Finding a Whiplash Solicitor to Represent You

The Importance of Having a Whiplash Lawyer

If you have an injury that you believe could be whiplash, seek medical attention and get an accurate diagnosis. Since the whiplash reforms in May 2021, claimant’s can no longer claim legal costs on soft tissue injury claims worth less than £5,000.00, which is the new limit of the small claims court in whiplash associated disorder claims. Previously, all personal injury claims fell outside of the small claims court (known as the small claims track) if the injuries were worth £1,000.00 or more.
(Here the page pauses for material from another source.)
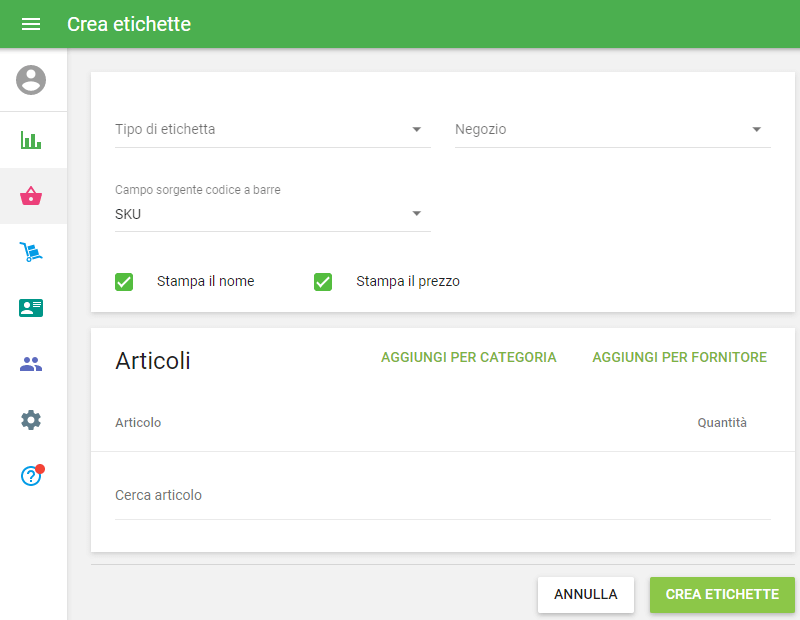Open the help icon with notification dot
Viewport: 800px width, 620px height.
31,476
The importance of this legislation is that in the small claims track there is no entitlement to legal costs, therefore unless and until symptoms of whiplash extend beyond at least two years of an accident, the value would likely be determined as being less than £5k, and therefore a solicitor would not be entitled to claim their costs for representing you.  Claims for whiplash can now be brought by individuals through the new Official Injury Claims Services (OIC) without the need for legal representation.  There are some law firms who would manage this for you on a percentage of damages retainer.
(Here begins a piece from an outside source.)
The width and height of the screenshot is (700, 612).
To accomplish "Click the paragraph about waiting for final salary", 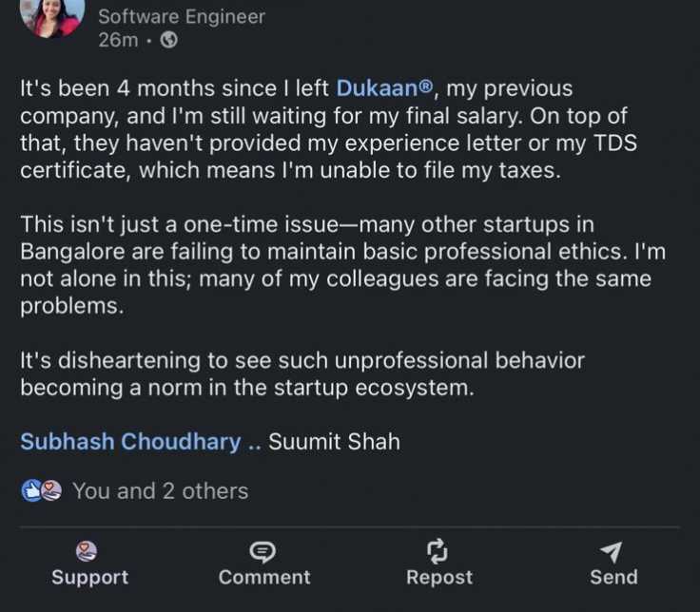I will pos(304,129).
In a lot of short-lived injury cases, where symptoms resolve within a few weeks, this system is likely to be appropriate and efficient.  Where symptoms are protracted, there is a fear that people using the OIC service may be undercompensated, particularly if they receive their compensation and then never recover.

The government decision to increase the small claims court limit to £5k, unashamedly favours the insurance industry. Our advice if you have a whiplash injury, apart from seeking help via your GP and treatments like physiotherapy and your symptoms remain very intrusive beyond two years of the injury, look to instruct a solicitor. It is likely the value of your injury compensation would exceed the small claims limit and given the extended nature of your symptoms, the injury might be described as chronic and could be permanent.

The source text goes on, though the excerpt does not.